▶ **THE TASK**
Please rewrite everything from the line containing "I will 74,123." down to the line containing "Action: click(x=311, y=223)", replacing "Viewport" with "Screen" and leaving everything else unchanged.

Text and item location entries

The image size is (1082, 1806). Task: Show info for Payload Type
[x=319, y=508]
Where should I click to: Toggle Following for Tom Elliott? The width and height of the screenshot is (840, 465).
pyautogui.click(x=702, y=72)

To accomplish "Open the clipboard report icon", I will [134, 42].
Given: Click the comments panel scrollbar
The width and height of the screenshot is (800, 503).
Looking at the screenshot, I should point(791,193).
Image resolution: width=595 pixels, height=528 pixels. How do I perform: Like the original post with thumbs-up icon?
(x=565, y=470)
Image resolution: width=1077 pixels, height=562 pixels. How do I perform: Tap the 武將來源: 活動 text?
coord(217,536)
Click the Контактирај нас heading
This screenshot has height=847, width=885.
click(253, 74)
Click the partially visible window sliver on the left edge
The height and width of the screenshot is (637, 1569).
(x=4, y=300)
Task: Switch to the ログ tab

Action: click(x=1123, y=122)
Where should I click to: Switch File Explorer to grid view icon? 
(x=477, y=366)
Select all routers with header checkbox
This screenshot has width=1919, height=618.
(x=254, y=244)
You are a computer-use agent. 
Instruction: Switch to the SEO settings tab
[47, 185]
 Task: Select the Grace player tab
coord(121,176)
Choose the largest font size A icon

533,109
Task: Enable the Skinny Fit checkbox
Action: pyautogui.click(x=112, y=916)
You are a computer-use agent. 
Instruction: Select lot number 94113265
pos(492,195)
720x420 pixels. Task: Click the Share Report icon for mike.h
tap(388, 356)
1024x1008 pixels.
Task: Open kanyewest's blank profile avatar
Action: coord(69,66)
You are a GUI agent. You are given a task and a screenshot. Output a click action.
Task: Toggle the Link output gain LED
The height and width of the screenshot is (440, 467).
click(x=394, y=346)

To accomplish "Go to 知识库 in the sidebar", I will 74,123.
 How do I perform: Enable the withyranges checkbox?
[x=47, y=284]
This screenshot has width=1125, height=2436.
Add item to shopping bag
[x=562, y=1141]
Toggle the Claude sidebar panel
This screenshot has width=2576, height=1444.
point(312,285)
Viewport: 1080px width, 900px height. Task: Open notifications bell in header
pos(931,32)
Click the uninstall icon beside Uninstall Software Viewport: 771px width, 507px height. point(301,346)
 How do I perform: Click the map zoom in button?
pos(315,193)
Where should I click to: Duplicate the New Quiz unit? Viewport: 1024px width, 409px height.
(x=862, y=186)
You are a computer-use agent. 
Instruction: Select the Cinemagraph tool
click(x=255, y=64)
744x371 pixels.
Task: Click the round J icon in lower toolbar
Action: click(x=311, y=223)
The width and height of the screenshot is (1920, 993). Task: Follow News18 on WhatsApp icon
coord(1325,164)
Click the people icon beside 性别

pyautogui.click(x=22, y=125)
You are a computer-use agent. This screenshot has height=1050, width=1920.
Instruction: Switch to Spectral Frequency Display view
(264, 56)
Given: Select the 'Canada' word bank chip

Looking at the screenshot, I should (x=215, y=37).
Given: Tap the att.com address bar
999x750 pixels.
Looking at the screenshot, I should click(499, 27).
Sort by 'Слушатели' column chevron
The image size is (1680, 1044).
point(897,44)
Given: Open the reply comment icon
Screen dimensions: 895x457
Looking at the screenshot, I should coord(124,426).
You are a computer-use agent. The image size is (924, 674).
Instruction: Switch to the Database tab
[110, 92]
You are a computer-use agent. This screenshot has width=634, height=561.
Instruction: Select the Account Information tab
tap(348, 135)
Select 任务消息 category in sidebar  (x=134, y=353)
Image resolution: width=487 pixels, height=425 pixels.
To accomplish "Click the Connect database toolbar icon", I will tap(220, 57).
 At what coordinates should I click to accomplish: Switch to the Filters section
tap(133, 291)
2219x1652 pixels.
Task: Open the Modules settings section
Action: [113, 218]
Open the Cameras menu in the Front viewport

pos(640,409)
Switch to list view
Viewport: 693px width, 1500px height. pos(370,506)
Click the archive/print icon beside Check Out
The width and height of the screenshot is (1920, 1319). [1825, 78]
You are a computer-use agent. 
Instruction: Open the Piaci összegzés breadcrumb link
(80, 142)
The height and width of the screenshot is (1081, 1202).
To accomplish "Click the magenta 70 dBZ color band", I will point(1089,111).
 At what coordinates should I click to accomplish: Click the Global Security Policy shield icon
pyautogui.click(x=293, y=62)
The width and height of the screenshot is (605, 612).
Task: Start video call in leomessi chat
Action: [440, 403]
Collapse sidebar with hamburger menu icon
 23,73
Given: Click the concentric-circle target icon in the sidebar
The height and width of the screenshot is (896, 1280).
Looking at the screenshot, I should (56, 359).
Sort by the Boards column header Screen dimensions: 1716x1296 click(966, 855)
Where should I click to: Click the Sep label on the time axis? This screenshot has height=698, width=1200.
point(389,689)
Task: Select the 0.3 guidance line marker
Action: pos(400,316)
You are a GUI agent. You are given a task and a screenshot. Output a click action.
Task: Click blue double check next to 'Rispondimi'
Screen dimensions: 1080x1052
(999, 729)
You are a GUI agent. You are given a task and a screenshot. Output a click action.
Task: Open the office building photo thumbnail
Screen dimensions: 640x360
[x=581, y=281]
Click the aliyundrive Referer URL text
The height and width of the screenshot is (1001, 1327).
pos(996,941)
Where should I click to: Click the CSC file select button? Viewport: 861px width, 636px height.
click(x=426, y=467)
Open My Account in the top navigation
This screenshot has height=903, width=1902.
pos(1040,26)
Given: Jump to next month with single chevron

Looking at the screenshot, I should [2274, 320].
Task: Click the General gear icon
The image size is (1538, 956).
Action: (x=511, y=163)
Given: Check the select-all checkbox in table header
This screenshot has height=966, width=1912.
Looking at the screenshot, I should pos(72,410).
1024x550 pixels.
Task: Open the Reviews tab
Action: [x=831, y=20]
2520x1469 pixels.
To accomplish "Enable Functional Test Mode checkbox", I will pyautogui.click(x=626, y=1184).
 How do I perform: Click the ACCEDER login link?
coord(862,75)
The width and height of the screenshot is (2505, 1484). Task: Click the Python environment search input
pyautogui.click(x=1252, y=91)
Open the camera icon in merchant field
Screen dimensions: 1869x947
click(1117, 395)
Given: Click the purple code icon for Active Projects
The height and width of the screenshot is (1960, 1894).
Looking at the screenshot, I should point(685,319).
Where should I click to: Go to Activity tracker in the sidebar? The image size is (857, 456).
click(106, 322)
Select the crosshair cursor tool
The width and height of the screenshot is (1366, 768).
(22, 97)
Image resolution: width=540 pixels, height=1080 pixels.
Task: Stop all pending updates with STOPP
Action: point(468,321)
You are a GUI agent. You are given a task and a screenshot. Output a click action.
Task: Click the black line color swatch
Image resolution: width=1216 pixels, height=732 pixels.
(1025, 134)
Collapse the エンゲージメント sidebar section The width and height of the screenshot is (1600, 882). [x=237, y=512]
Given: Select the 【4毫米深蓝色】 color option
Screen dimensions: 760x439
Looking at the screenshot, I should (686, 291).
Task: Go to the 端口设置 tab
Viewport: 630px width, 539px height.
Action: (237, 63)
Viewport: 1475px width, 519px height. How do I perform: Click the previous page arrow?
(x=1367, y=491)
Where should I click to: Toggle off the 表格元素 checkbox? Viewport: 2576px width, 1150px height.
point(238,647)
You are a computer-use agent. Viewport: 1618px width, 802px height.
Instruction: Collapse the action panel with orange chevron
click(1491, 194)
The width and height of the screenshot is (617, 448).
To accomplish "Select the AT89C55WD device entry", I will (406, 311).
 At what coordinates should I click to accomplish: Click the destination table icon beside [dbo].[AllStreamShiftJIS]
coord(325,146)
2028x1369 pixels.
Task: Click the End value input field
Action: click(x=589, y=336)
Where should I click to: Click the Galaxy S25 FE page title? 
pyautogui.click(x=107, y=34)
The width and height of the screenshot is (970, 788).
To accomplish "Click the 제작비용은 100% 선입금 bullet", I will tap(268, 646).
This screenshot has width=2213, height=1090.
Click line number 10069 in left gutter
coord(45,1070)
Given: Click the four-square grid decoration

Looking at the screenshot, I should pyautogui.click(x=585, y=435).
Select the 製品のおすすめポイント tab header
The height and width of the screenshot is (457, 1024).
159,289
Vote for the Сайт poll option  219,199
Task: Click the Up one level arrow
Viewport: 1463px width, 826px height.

▶ **COMPLETE RESPONSE**
To accomplish "Go to 知识库 in the sidebar", I will 74,123.
 How do I perform: Enable the withyranges checkbox?
[x=47, y=284]
This screenshot has width=1125, height=2436.
Add item to shopping bag
[x=562, y=1141]
Toggle the Claude sidebar panel
This screenshot has width=2576, height=1444.
point(312,285)
Screen: 1080px width, 900px height. Task: Open notifications bell in header
pos(931,32)
Click the uninstall icon beside Uninstall Software Screen: 771px width, 507px height. point(301,346)
 How do I perform: Click the map zoom in button?
pos(315,193)
Where should I click to: Duplicate the New Quiz unit? Screen: 1024px width, 409px height.
(x=862, y=186)
You are a computer-use agent. 
Instruction: Select the Cinemagraph tool
click(x=255, y=64)
744x371 pixels.
Task: Click the round J icon in lower toolbar
Action: click(x=311, y=223)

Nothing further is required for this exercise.